Grandfather married Sarah Rose Matilda Earls.  He was a drunkard and a horse trader. A Horse Jacky, I guess we say, but grandmother was a christian.  She loved the Lord. She had a brother, Dudley, older than her.  He owned (unreadable) the wool mill there in Tazewell, Virginia.  Uncle George was manager of the meat packing house in Tazewell, Va, but Jim wasn't to good.  He scouted around. 

The house was in a wood land gust.  They had padlocks on their doors and hardly any windows.  When the twins were only a day or so old, this was in Scott (maybe Smyth) county, there were bears there.  So Grandfather had to sit by a small window all night long with a shot gun barrel in the window to keep the bears away.  They smelled the young babies.

In those days there were wild onions in Tazewell County.  So my father had a sister named Sarah Ann.  She was the girl, then John W., a brother, then Mary.  Mary married her cousin, a Quesenberry.  Flora married a Whitt. Dora Elizabeth married a Hooker.  Then there was another boy.  They named him Newt.

Back in those days, people had only what they raised.  Every family made their own clothes, knitted their stockings, made their bed clothing.  They hardly had blankets, all were quilts.

The Combs were a large family when my mother and father got acquainted.  Grandmother Combs was Susan Totten.  Grandfather Combs was an orphan boy.  He was raised by the Pennington family.  Grandmother Combs was from Scott County, but at that time the Burress' and combs lived in Tazewell County. So did all the young folks.

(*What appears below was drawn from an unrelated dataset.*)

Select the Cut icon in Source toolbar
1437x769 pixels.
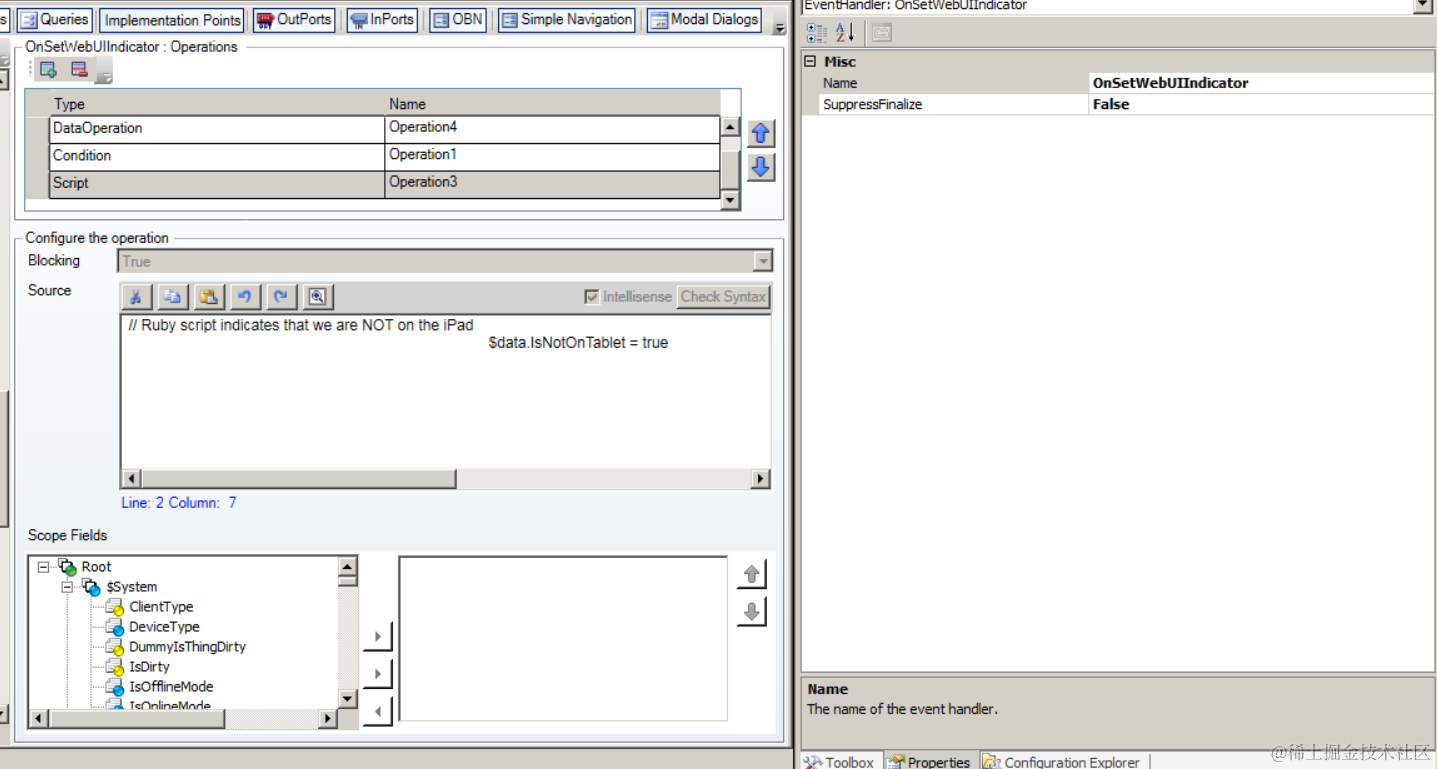[136, 296]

My grandfather Combs was Richard Combs.  My mother's name was Cannie Mae.  She had a brother older than her.  His name was Charley.  There were a set of twins.  Their names were Laura and Rachel.  Berty (Bertie) was another girl.  John, then Brytain, then Mannie.  They had a girl Evelon and Ervin, Robert and Clara.  But in the meantime, there was an orphan girl.  Her name was Rose Stamper.  My mother's father and mother took Rose and raised her too.  She was older then Cannie. Mother had a brother Charles.  He married a girl by the name of Ollie.  They had 2 girls and 1 boy.  The boys name was Clarence. One of the girls was Edna.

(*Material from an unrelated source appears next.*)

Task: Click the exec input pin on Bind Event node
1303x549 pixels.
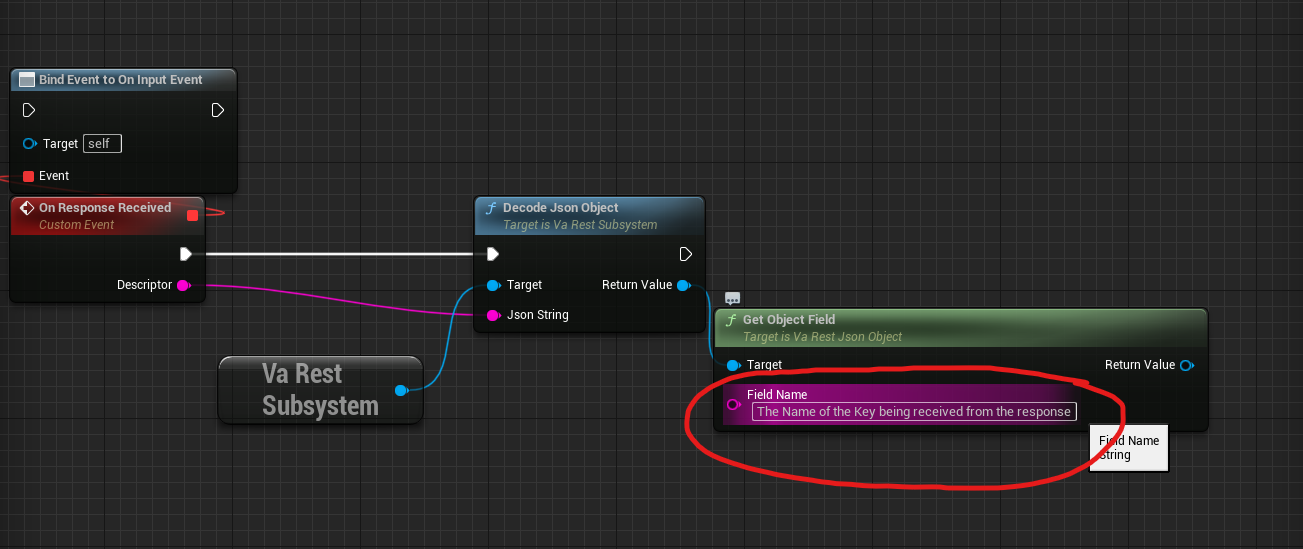Action: [29, 110]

Mother's sister, Laura married Bill Rose.  Her sister Rachel married Robert Martin.  He had four children.  His first wife died at child birth when the youngest girl was born.  There were two girls and two boys, Eric and Lee as the boys names.  Elsie and Zulta were the girls. 

Uncle John, Mother's other brother, married Norah Jones.  They never had any children, but uncle John was wounded in WWI.  Mother's other brother married Floocy Bear.  There were no children.  This brother's name was Britan.  Three of mother's brothers were railroad men. Rose Stamper married George Blankenship, my father's cousin.  He was tongue-tied.  Berta, mother's other sister, married Jim Smith.  They had two girls, Lola and Lula.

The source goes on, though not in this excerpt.